▶ Short task:
Arrange all of the records below as a numbered list, skipping any blank lines. Leave the pictures out of your answer.

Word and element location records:
════════════════
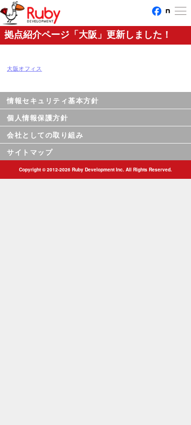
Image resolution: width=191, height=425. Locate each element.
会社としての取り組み (45, 135)
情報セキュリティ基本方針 (53, 100)
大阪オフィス (24, 68)
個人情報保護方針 (37, 117)
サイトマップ (30, 152)
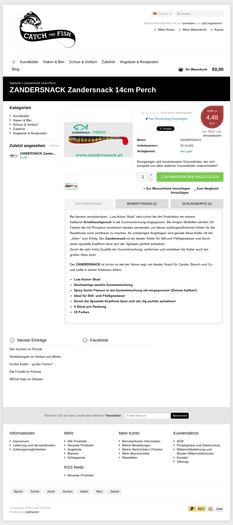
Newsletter (129, 457)
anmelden (188, 23)
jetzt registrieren (212, 23)
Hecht (51, 491)
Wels (99, 491)
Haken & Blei (53, 62)
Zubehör (108, 62)
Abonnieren (179, 415)
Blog (15, 69)
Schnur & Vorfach (83, 62)
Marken (73, 453)
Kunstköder (29, 62)
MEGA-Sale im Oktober (26, 379)
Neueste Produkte (81, 445)
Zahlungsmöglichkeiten (29, 449)
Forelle (35, 491)
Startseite (14, 62)
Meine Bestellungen (136, 445)
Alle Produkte (77, 441)
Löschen (54, 145)
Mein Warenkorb (194, 29)
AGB (180, 441)
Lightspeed (32, 512)
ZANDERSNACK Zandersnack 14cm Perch (49, 153)
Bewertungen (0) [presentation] (142, 203)
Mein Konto (166, 29)
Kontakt (182, 457)
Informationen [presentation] (88, 203)
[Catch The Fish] (63, 29)
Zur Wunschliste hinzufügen (168, 188)
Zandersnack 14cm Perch (40, 83)
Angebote (74, 449)
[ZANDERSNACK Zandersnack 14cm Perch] (71, 192)
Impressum (21, 441)
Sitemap (183, 461)
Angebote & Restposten (139, 62)
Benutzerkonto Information (141, 441)
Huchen (67, 491)
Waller (84, 491)
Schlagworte (76, 457)
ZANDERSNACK (190, 140)
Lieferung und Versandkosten (34, 445)
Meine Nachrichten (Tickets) (142, 449)
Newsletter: (83, 415)
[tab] (87, 203)
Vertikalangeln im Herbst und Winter (35, 356)
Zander (114, 491)
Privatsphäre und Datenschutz (198, 445)
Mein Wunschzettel (135, 453)
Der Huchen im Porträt (26, 349)
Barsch (18, 491)
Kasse (219, 29)
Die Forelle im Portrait (25, 371)
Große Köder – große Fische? (31, 364)
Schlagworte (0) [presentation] (197, 203)
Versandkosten (212, 135)
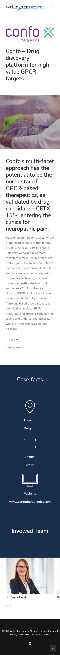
════════════════
▶ Answer to the problem:
1. Image resolution: width=191, height=425. Locate each element.
2. 会社としての取り組み (45, 135)
3. 情報セキュリティ基本方針 (53, 100)
4. 大阪オフィス (24, 68)
5. 個人情報保護方針 (37, 117)
6. サイトマップ (30, 152)
7. Newsletter (129, 457)
8. anmelden (188, 23)
9. jetzt registrieren (212, 23)
10. Hecht (51, 491)
11. Wels (99, 491)
12. Haken & Blei (53, 62)
13. Zubehör (108, 62)
14. Abonnieren (179, 415)
15. Blog (15, 69)
16. Schnur & Vorfach (83, 62)
17. Marken (73, 453)
18. Kunstköder (29, 62)
19. MEGA-Sale im Oktober (26, 379)
20. Neueste Produkte (81, 445)
21. Zahlungsmöglichkeiten (29, 449)
22. Forelle (35, 491)
23. Startseite (14, 62)
24. Meine Bestellungen (136, 445)
25. Alle Produkte (77, 441)
26. Löschen (54, 145)
27. Mein Warenkorb (194, 29)
28. AGB (180, 441)
29. Lightspeed (32, 512)
30. ZANDERSNACK Zandersnack 14cm Perch (49, 153)
31. Bewertungen (0) [presentation] (142, 203)
32. Mein Konto (166, 29)
33. Kontakt (182, 457)
34. Informationen [presentation] (88, 203)
35. [Catch The Fish] (63, 29)
36. Zur Wunschliste hinzufügen (168, 188)
37. Zandersnack 14cm Perch (40, 83)
38. Angebote (74, 449)
39. [ZANDERSNACK Zandersnack 14cm Perch] (71, 192)
40. Impressum (21, 441)
41. Sitemap (183, 461)
42. Angebote & Restposten (139, 62)
43. Benutzerkonto Information (141, 441)
44. Huchen (67, 491)
45. Waller (84, 491)
46. Schlagworte (76, 457)
47. ZANDERSNACK (190, 140)
48. Lieferung und Versandkosten (34, 445)
49. Meine Nachrichten (Tickets) (142, 449)
50. Newsletter: (83, 415)
51. [tab] (87, 203)
52. Vertikalangeln im Herbst und Winter (35, 356)
53. Zander (114, 491)
54. Privatsphäre und Datenschutz (198, 445)
55. Mein Wunschzettel (135, 453)
56. Der Huchen im Porträt (26, 349)
57. Barsch (18, 491)
58. Kasse (219, 29)
59. Die Forelle im Portrait (25, 371)
60. Große Köder – große Fische? (31, 364)
61. Schlagworte (0) [presentation] (197, 203)
62. Versandkosten (212, 135)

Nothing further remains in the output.